Pular para o conteúdo principal

Iran




            Naqueles tempos, final dos anos oitenta e início dos anos noventa, havia na região de Campinas poucos presídios, e na cidade uma cadeia pública, definidas esta certa ocasião, numa sentença criminal, como “mero depósito de homens”. A cadeia pública localizava-se na Rua Sebastião de Souza, 150, esquina com a avenida Andrade Neves. Depois, foi construída a cadeia do São Bernardo, Rua João Batista Morato do Canto, 100. E era comum a ocorrência de homicídios no interior dessas cadeias.
            Eu o conheci quando assumi a sua defesa pela PAJ e ele era acusado de um crime de homicídio cometido no interior de uma das celas da então cadeia do São Bernardo (posteriormente presídio masculino, e mais tarde presídio feminino). Um dos “moradores” daquela cela apinhada (inicialmente construídas para acomodar oito presos, nelas eram amontoados vinte e dois, vinte e quatro) havia sido morto e, quando foi indagado quem o havia matado, Iran apresentou-se como o autor da morte. A sua versão era de que havia sido agredido e, reagindo àquela agressão, matara o agressor. O laudo médico-legal apontou diversos ferimentos provocados por “instrumentos contundentes”, ou seja, socos e pontapés. Impossível que somente ele houvesse provocado todas as lesões. Tudo indicava que muitos “moradores” – se não tivessem sido todos – daquela cela haviam praticado o crime e que Iran havia sido “escalado”, como era de hábito, para assumir a autoria. Mas, para mim ele afirmou e reafirmou que houvera sido obra somente sua.
            Durante a instrução, ao ser trazido ao fórum para participar de uma audiência, ele pediu ao escrevente da Vara do Júri que entregasse uma carta à sua mulher, que ali estava para, ainda que fosse à distância, vê-lo. O funcionário forense, fingindo aceitar o encargo, abriu a carta, leu-a e entregou-a ao membro do Ministério Público, que requereu a sua “juntada” aos autos. A carta não continha – e nem poderia conter – nada prejudicial, pois ele admitia ser o autor daquela morte. Se ele dissesse na missiva que fora apenas um dos participantes ou que a morte houvesse sido provocada pelos demais presos, isso não o prejudicaria – a não perante os demais detentos e apenas quando eles tomassem conhecimento dessa delação.

▶ _OBJETIVO DO EXERCÍCIO_
Por favor, transcreva do trecho do documento a passagem que vai de "Durante a instrução, ao" até "conhecimento dessa delação.".

▶ _DADOS PARA ANÁLISE_

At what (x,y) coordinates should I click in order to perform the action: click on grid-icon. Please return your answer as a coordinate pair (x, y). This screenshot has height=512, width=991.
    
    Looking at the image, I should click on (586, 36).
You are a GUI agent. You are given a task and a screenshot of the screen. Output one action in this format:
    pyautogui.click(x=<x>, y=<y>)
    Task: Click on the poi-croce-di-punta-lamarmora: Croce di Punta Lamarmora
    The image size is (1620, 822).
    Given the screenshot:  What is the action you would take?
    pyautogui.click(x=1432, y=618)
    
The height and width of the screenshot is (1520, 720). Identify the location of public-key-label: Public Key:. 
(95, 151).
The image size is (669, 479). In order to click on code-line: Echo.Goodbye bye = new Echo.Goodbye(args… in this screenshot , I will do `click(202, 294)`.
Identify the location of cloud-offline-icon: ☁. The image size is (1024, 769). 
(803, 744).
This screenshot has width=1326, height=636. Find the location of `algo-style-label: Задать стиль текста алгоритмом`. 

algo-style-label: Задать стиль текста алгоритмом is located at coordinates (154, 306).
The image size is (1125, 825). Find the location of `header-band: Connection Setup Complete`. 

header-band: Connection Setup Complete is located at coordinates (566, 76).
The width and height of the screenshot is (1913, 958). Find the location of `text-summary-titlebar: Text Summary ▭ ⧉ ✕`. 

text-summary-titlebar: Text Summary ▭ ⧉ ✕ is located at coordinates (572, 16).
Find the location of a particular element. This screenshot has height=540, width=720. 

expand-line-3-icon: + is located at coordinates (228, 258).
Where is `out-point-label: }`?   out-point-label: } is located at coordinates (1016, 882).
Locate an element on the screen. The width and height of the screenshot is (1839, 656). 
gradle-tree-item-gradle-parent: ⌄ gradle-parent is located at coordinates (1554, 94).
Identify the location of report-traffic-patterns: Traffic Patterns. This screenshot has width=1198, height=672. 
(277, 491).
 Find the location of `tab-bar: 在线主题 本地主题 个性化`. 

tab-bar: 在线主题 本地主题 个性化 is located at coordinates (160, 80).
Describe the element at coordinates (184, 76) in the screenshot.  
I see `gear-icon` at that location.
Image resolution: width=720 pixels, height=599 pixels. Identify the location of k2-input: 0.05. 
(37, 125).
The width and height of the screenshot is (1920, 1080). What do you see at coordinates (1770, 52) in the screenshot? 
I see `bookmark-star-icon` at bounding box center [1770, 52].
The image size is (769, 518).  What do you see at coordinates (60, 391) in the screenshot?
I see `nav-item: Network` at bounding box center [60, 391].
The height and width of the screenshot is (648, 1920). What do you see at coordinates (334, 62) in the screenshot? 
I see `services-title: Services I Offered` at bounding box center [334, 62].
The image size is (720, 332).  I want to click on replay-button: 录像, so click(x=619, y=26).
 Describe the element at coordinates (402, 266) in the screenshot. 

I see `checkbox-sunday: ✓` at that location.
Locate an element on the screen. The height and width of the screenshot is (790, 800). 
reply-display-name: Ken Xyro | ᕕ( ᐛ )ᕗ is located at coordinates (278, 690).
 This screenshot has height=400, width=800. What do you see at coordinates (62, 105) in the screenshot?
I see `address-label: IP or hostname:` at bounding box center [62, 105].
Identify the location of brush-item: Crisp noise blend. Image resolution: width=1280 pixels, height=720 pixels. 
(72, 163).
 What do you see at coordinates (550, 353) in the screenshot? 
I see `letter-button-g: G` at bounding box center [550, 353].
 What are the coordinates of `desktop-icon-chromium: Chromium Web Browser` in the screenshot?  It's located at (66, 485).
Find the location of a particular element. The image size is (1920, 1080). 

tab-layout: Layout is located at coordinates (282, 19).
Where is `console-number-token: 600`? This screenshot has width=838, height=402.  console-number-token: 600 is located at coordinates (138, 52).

▶ _SOLUÇÃO DO PROBLEMA_
Durante a instrução, ao ser trazido ao fórum para participar de uma audiência, ele pediu ao escrevente da Vara do Júri que entregasse uma carta à sua mulher, que ali estava para, ainda que fosse à distância, vê-lo. O funcionário forense, fingindo aceitar o encargo, abriu a carta, leu-a e entregou-a ao membro do Ministério Público, que requereu a sua “juntada” aos autos. A carta não continha – e nem poderia conter – nada prejudicial, pois ele admitia ser o autor daquela morte. Se ele dissesse na missiva que fora apenas um dos participantes ou que a morte houvesse sido provocada pelos demais presos, isso não o prejudicaria – a não perante os demais detentos e apenas quando eles tomassem conhecimento dessa delação.